Editor’s note: Conservation International is powered by 1,500 people in more than 30 countries — their interests, like their hometowns, are all over the map. In this monthly feature, our experts share some of their favorite things. 


Pursuing a life of impact

Stephanie Wear with a booby bird in Palmyra, an island in the Pacific

In my work and personal life, I regularly draw on the wisdom of the book "Essentialism: The Disciplined Pursuit of Less" by Greg McKeown and the author’s accompanying podcast. One of the things that characterizes our work in conservation is the endless opportunity to have a positive impact on people and nature. However, we can’t do it all. McKeown helps clarify how to go about making your highest contribution and how to say no to all the things that would otherwise undermine your ability to have the impact you seek. I revisit this book every few years as a reminder and to fortify my resolve around the impact I want to have — and the life I want to live with my loved ones.

Stephanie Wear
Senior Vice President, Moore Center for Science
Chapel Hill, North Carolina



Learning to be self sufficient

Jhana Young (bottom left) with her dad (bottom right) at a workshop

Supply chain disruptions and the high cost of groceries in my home state of Hawaiʻi — and beyond — have motivated me to become more self-sufficient and less reliant on imported foods. 

I grew up learning to fish, hunt and garden from my dad.
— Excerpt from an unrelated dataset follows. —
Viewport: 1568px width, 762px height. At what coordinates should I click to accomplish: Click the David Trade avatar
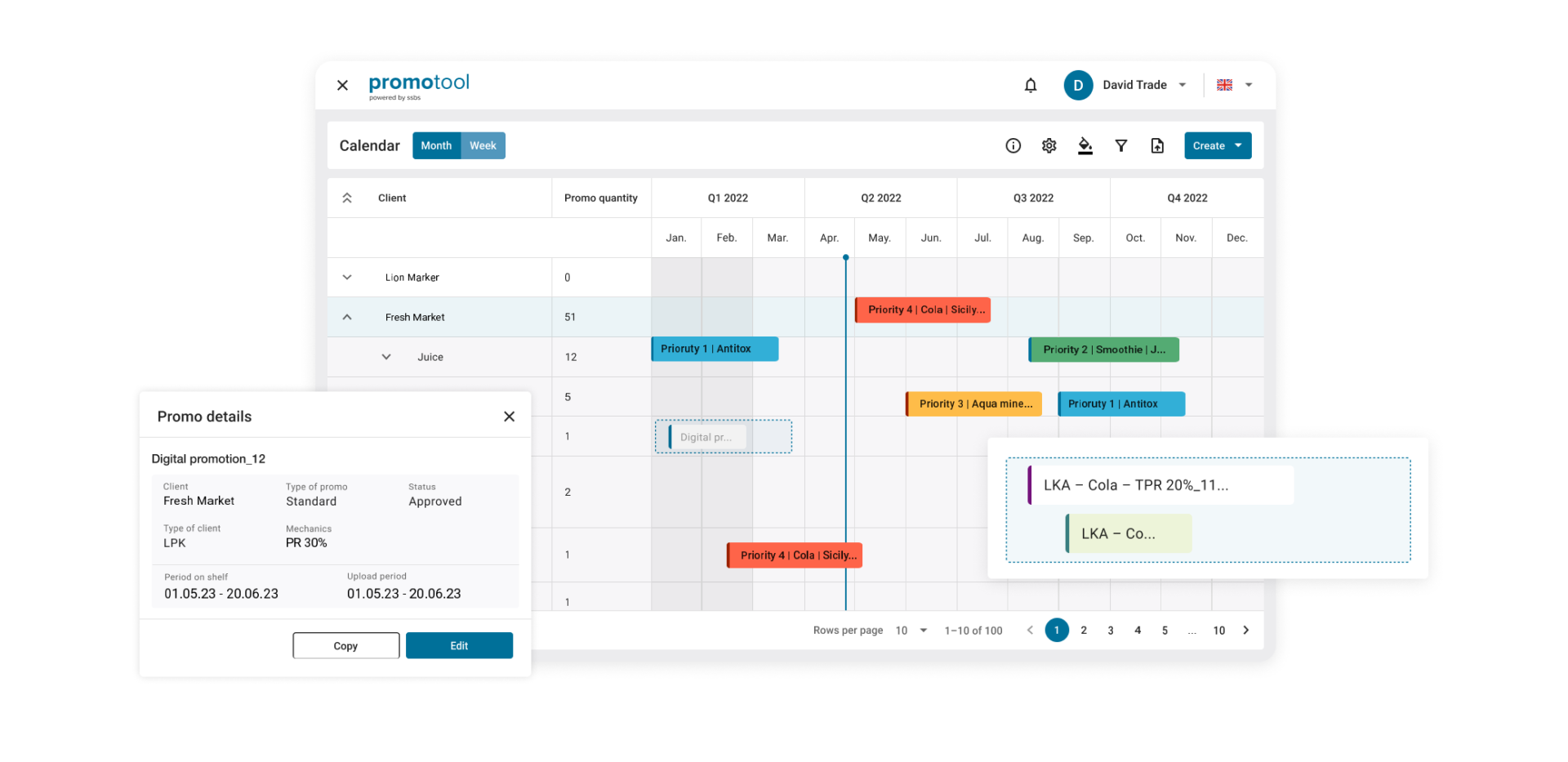1078,85
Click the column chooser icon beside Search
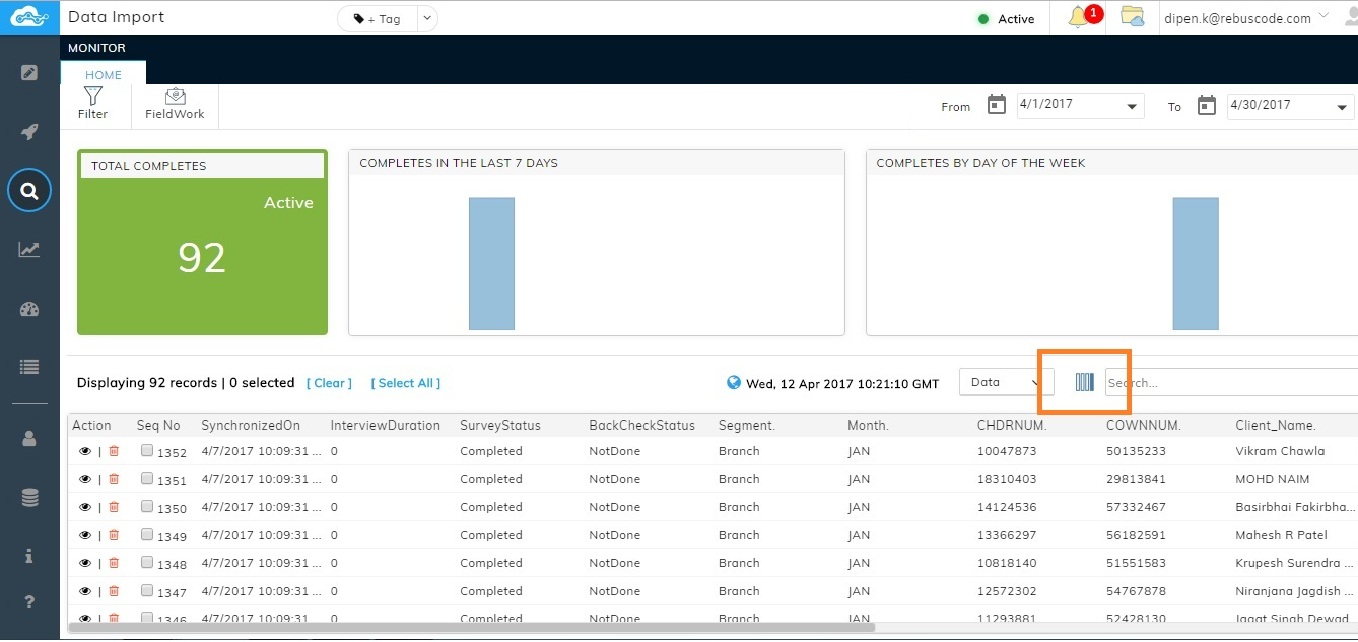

We continue to hunt, butcher and store our own meat from invasive pigs, sheep and deer. In addition, I fish and dive for fresh fish and tako (octopus) and I set up a vertical hydroponic tower to grow my own vegetables and herbs. In the last year, I also joined a hui (group) to learn how to milk goats. 

My motivation comes from working on food security projects over the last decade — and a personal commitment to understanding where the food I eat comes from. Living in the middle of the Pacific Ocean also makes me want to prepare for the next natural disaster or food shortage that may come along. I recently started hosting small workshops to teach the next generation of learners how to do the same. Some of my go-to resources are the YouTube channel of Kimi Werner, a champion spearfisher from Hawaiʻi, and The MeatEater podcast, which discusses topics ranging from hunting and fishing, to nature, conservation and wild foods.

Jhana Young
Manager for Sustainable Seafood program, Center for Oceans
Honolulu, Hawaiʻi



Finding inspiration in film

Vanessa Bauza hiking in Costa Rica

After Oscar season fades, I like to watch some of the nominees that went home empty-handed — especially in the documentary category. That’s how I landed on “All That Breathes,” a feature film from India about two brothers with a singular passion for rescuing and rehabilitating a bird of prey known as the back kite.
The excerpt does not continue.